Piano Marshall della Regione Lombardia

La Provincia di Cremona ha tra le sue funzioni la programmazione e la realizzazione di percorsi ciclo-pedonali di carattere sovraccomunale e di interesse turistico, all'interno del territorio provinciale.

Lo strumento di riferimento è il Piano Territoriale di Coordinamento Provinciale (PTCP) che al suo interno recepisce anche i percorsi proposti o condivisi con altri Enti. Si pensi ad esempio a quelli ricadenti nei Parchi Regionali (Parco Adda Sud, Parco Oglio Sud, Parco del Serio) oppure nei Parchi Locali di Interesse Sovraccomunale -PLIS- (in provincia di Cremona ne esistono ben 8 che interessano 24 comuni) od ancora promossi dai GAL.

I percorsi ciclo-pedonali sono realizzati talvolta in sede propria e riservata, oppure possono coincidere con strade di diversa natura (es. strada comunali, viabilità campestre) che sono diventate, spontaneamente per l'uso che ne fanno i cittadini, percorsi ciclo-pedonali.

Anche la realtà del nostro territorio, senza particolari dislivelli ed organizzata in numerosi Comuni spesso molto piccoli e relativamente vicini, è incline agli spostamenti in bicicletta.

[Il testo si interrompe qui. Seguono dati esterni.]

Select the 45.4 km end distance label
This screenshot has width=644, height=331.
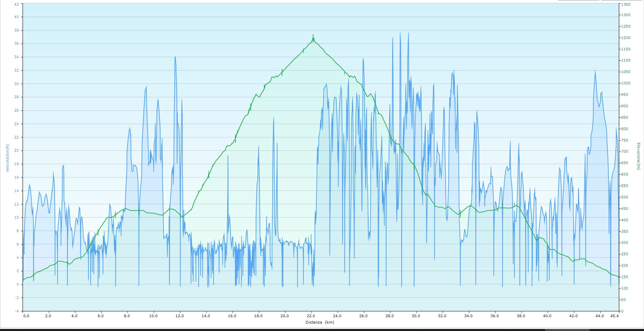[614, 316]
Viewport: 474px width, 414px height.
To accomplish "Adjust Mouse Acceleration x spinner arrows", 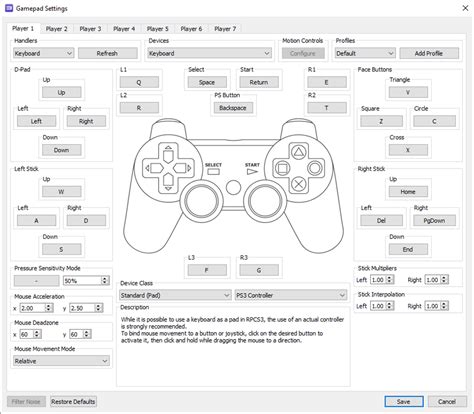I will (49, 308).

Va però osservato, in genere, che la viabilità provinciale è la principale, se non l'unica, che permette collegamenti tra i piccoli comuni e quelli più grandi, attraversandone direttamente i centri abitati.

Tale caratteristica determina che per gli spostamenti di tipo locale (di breve raggio e per necessità quotidiane), vengano utilizzate dai ciclisti le strade provinciali, creando potenziali situazioni di contrasto con i veicoli a motore.

Per questo motivo è necessario intervenire organizzando meglio gli spazi destinati ai veicoli e quelli destinati all'utenza debole creando percorsi ciclopedonali, laddove possibile in sedi protette.

Tra l'altro, negli ultimi anni l'utilizzo della bicicletta è andato aumentando per diverse ragioni ed il trend non appare diminuire.

Si usa infatti per gli spostamenti quotidiani nel raggio di 1-2 km, ma anche per quelli casa-scuola-lavoro con distanza comprese tra 2 ed i 6 km, e quelli legati ad attività sportive o ricreative le cui distanze sono molto variabili.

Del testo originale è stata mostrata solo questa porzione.